# What you should do
In this exercise, return only the lines that run from the line with "Task: Click the Применить button" to the end of the entries below, both included. Pictures are not copied.

____ Extracted records

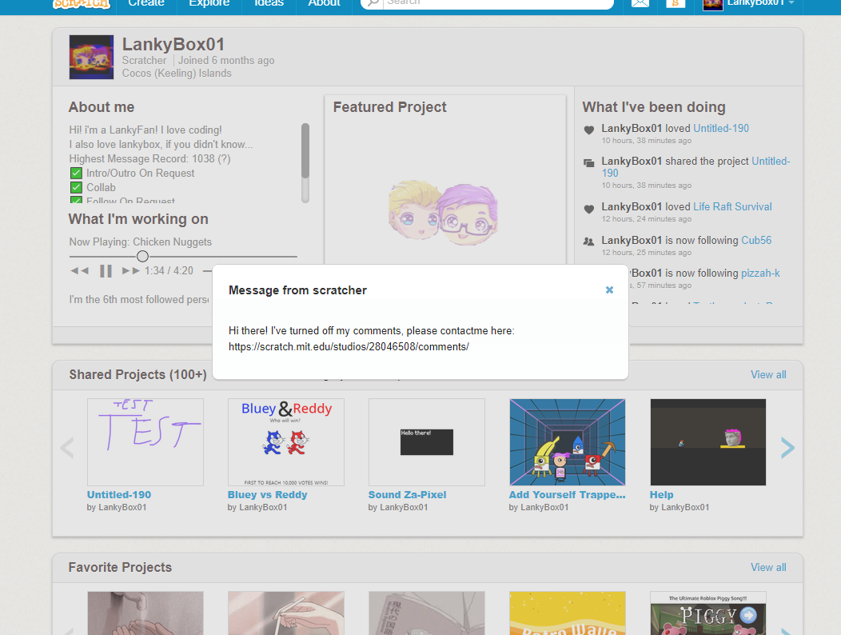The height and width of the screenshot is (635, 841).
Task: Toggle the Collab checkbox
Action: click(x=76, y=188)
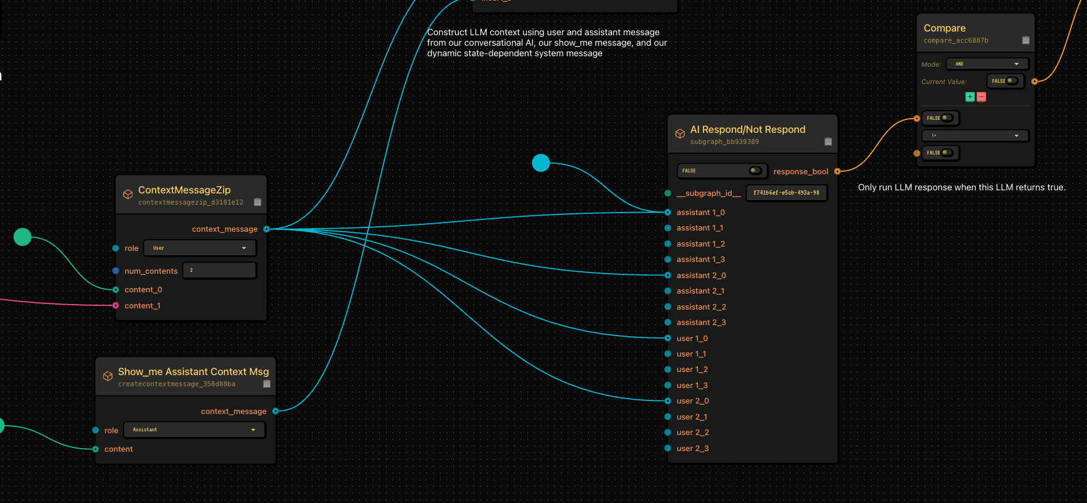Screen dimensions: 1087x503
Task: Open the != operator dropdown in Compare
Action: pyautogui.click(x=975, y=135)
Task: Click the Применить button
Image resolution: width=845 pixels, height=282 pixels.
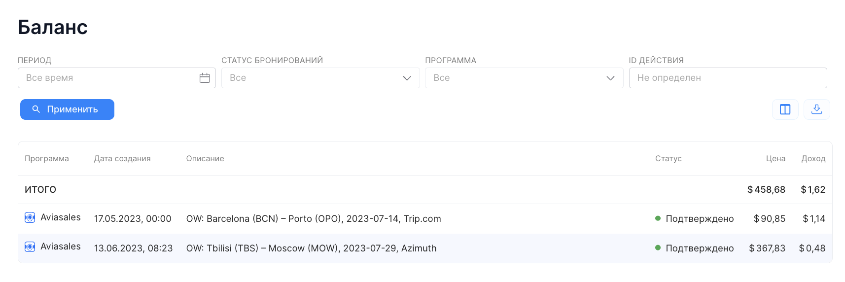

________

# Written response
Task: Click the Применить button
Image resolution: width=845 pixels, height=282 pixels.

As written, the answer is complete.